The offshore operations carried out during the MaRoLis PENFELD cruise aimed at detecting the preparatory signs of submarine landslides and assessing their potentially catastrophic consequences. The fact that in 1979, offshore Nice Airport, this type of geohazard induced a tsunami, the breakage of communication cables and human losses illustrate the societal impact of those operations. Beyond the 1979 events, the detection in 2007 of mechanically weak zones in the upper 30 m of sediments indicate that some sectors of the continental shelf are prone to failure (Figure 1). To gain insight into the characterization and understanding of the mechanisms underlying the development of a catastrophic failure, continuous monitoring of pore fluid pressure in sediments is carried out with piezometers and followed in real time since 2015, thanks to the EMSO Ligure Nice cabled underwater observatory (European Multidisciplinary Seafloor Observatory, https://www.emso-fr.org/EMSO-Ligure-Nice (Figure 1). Along this line, the French-German ANR-DFG MODAL project aimed at installing new instrumented rods (TIPS) to record displacements in the upper 50 m of sediments and identify failure planes (https://anr.fr/Project-ANR-17-CE01-0017).
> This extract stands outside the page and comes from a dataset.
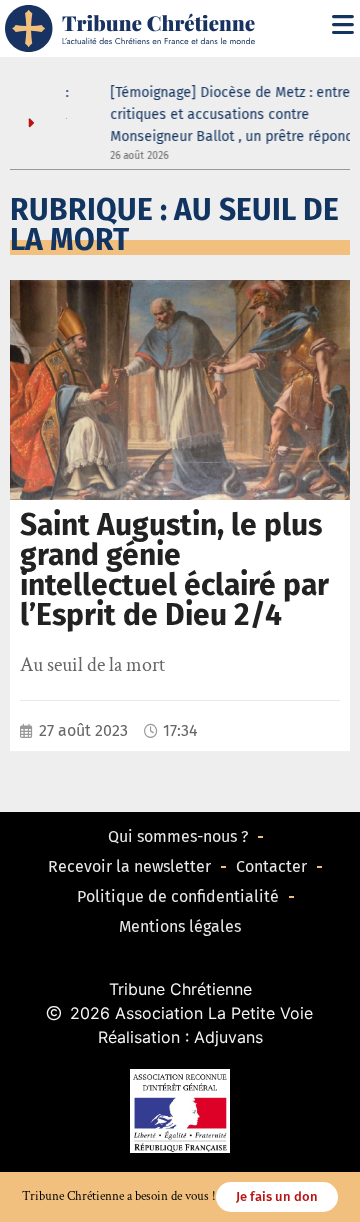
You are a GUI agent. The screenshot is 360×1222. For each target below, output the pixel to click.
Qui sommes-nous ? (178, 836)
To this aim, a geotechnical site characterization cruise followed by a deployment cruise for the TIPS were planned. The MaRoLiS Penfeld cruise addressed the geotechnical site characteristion of the continental shelf using piezocone soundings down to 50 m below seafloor with the PENFELD rig. The main objective was to identify the most favorable sites to install TIPS during the subsequent Marolis 2021 cruise. A secondary objective was to acquire, when the Penfeld was charging, new bathymetry and seafloor reflectivity data with a superior resolution to the existing ones offshore Nice.

Figure 1: Location of weak zones (green stars) detected in 2007 from Penfeld piezocone soundings in the upper 30 m of shelf sediments offshore Nice airport. The projection of the most likely failure surface as determined by Leynaud & Sultan (2010) indicates the shelf edge area where sediment stability is the most precarious.